2. Shake Up Your Programming
Many schools celebrate Black History and Women’s History months, so consider expanding celebrations to National Autism Awareness Month (April), Jewish American Heritage Month (May), and Asian American and Pacific Islander Heritage Month (May), for example. DiversityBestPractices.com lists national monthly and daily celebrations. In addition to celebrating diversity throughout the year—not just during the national celebration month:
- Encourage your community to be involved by inviting guests to read, demonstrate a skill at your makerspace, or speak at an assembly.
- Participate in reading challenges such as Diversity on the Shelf, which encourages kids to read books by and about people of color.
- Invite diverse guests. If your school is homogenous, consider inviting guests who differ from your school population.
- Promote STEM/STEAM to your girls: Invite women to speak.
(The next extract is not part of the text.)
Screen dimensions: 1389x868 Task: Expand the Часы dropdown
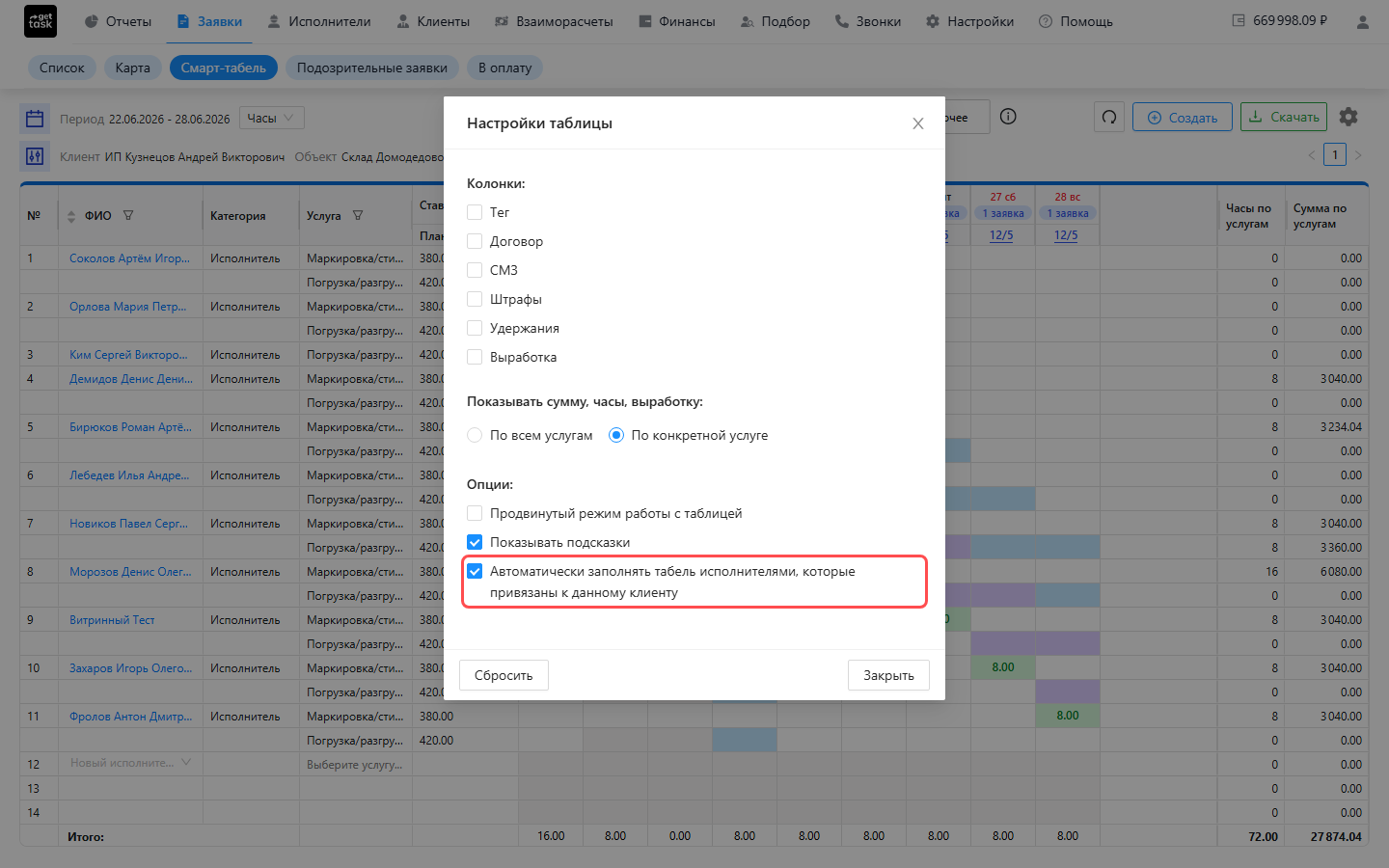pyautogui.click(x=272, y=118)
3. Evaluate Your Strategies
Children learn in various ways. Provide audio and video with your presentations to assist students with undiagnosed learning issues. Show captions when available. Provide materials and signage in more than one language to bridge communication gaps and validate cultural differences. In addition:
- Move around the room to keep everyone’s attention.
- Use technology learning platforms, like Kahoot, to evaluate comprehension and create data.
- Differentiate instruction by using online informational text with varying Lexiles, such as TweenTribune or Newsela.
- Allow choice in book selection for reading level, content, and length.
- Accommodate children who wiggle, chat, and cause other distractions. Allow them to multitask, which often increases their attention span.
- Use ebooks on a Whiteboard so everyone can see.
4. Use Marketing Techniques
Once you have implemented diverse strategies, make sure everyone knows. If you have books in multiple languages, or useful databases—but no one knows—it’s a terrible waste of resources. Your efforts for a child are worth it. To promote the resources:
- Create video tutorials of how a database article can be translated or read to students.
- Evaluate every book display with an eye for diversity.
- Include pictures in your social media to inform parents and teachers about resources.
- Be sure your librarian has a curated diversity website for teachers and parents. Free sites include Pinterest, Edu.Symbaloo, and LiveBinders.
- Inform district personnel and local media about your commitment to diversity.
Adapted from “Diverse Students Need Diverse Resources,” by Deborah Ford. Principal, January/February 2017.